The Kyiv Avant-garde Revisited: Decolonial Reflections on the Music of Valentyn Sylvestrov and Borys Lyatoshynsky

Peter Schmelz
Johns Hopkins/Arizona State University

Over the past decade the 1960s Kyiv musical avant-garde—including such notable composers as Valentyn Sylvestrov, Leonid Hrabovsky, Volodymyr Zahortsev, and Vitaly Godziatsky—has been fêted with anniversary airings of key concerts and key works, with deluxe, newly recorded box sets of their music, and with books of conversations, reminiscences, and scholarly essays. Building on this attention and the urgent post-February 2022 impulses to decolonize Ukrainian music history, this paper takes a new look at the musical shistdesiatnyky in Kyiv, reevaluating the ways in which this group was entangled with, yet stood apart from the Soviet center.

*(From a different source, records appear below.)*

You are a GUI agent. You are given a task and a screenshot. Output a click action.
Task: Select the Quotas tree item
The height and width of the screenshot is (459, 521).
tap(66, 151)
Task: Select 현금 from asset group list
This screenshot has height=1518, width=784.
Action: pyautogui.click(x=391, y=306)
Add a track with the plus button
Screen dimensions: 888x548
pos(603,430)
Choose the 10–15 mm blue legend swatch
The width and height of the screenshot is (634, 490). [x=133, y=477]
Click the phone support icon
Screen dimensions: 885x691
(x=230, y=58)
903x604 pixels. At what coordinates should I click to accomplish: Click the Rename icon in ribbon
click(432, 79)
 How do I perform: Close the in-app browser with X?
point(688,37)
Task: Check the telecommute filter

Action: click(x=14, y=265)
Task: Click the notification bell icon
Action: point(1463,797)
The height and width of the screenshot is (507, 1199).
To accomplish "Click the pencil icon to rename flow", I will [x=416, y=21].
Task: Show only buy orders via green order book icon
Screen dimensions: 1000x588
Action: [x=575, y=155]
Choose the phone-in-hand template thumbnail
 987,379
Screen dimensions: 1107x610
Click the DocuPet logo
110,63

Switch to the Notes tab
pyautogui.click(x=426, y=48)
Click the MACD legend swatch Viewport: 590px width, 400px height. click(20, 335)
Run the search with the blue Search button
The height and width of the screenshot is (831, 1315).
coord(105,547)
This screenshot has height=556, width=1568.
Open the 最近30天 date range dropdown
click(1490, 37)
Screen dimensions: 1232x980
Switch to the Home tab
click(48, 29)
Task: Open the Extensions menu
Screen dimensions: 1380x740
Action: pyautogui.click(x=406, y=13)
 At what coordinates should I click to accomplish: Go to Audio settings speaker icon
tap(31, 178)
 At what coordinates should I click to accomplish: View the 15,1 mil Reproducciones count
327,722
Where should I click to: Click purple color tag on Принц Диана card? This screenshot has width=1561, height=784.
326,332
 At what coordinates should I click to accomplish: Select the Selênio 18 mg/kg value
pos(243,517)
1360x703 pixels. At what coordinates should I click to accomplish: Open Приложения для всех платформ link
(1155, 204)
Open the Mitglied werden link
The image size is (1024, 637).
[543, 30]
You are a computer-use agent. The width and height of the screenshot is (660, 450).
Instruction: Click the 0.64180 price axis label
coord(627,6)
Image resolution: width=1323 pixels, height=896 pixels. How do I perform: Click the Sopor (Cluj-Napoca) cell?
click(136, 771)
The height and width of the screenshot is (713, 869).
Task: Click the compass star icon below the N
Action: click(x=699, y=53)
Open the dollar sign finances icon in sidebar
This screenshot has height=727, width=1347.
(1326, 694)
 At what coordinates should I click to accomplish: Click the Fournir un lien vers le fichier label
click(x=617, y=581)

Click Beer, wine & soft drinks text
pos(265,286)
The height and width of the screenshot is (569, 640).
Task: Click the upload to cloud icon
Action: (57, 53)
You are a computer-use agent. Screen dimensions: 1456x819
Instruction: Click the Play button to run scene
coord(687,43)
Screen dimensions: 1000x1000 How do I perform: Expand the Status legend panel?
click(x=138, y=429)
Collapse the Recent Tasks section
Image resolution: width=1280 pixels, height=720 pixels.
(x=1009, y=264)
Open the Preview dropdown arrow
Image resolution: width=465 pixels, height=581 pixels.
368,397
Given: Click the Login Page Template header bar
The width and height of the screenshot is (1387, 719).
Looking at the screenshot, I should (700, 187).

It focuses on the creative dialogue between Valentyn Sylvestrov and his teacher Borys Lyatoshynsky, reconsidering their divergent forms of musical “Ukrainianness” in the 1960s. By then Lyatoshynsky was as often opting for general expressions of pan-Slavism (e.g., his Slavonic Overture, 1961; Symphony no. 5, “Slavonic,” 1966; and Slavonic Suite, 1966) as for specifically Ukrainian references. By contrast, Sylvestrov, like many in his generation, avoided clear national markers in his blankly evocative, intuitive, and individualistic compositions, compositions prized at the time for their extreme “contemporaneity,” a frequent Socialist Realist buzzword.

Yet even as they engaged with both present—and (imagined) future—Sylvestrov’s “avant-garde” compositions often glanced backward. To Lyatoshynsky, for example. They thus demand a more refined critical and historiographical appraisal. By comparing Lyatoshynsky’s Symphony no. 4 and Sylvestrov’s Symphony no. 1, both composed in 1963, with Sylvestrov’s 1968 Poem in memory of Lyatoshynsky, this paper pinpoints the local manifestations and implications of the Thaw in Ukrainian music. As it demonstrates, the 1960s was a key moment not only within Lyatoshynsky’s and Sylvestrov’s output, but within Ukrainian music writ large, one with far-reaching effects on later interpretations of Ukrainian sonic identities. This paper is informed by recent interviews with Sylvestrov, among other primary sources.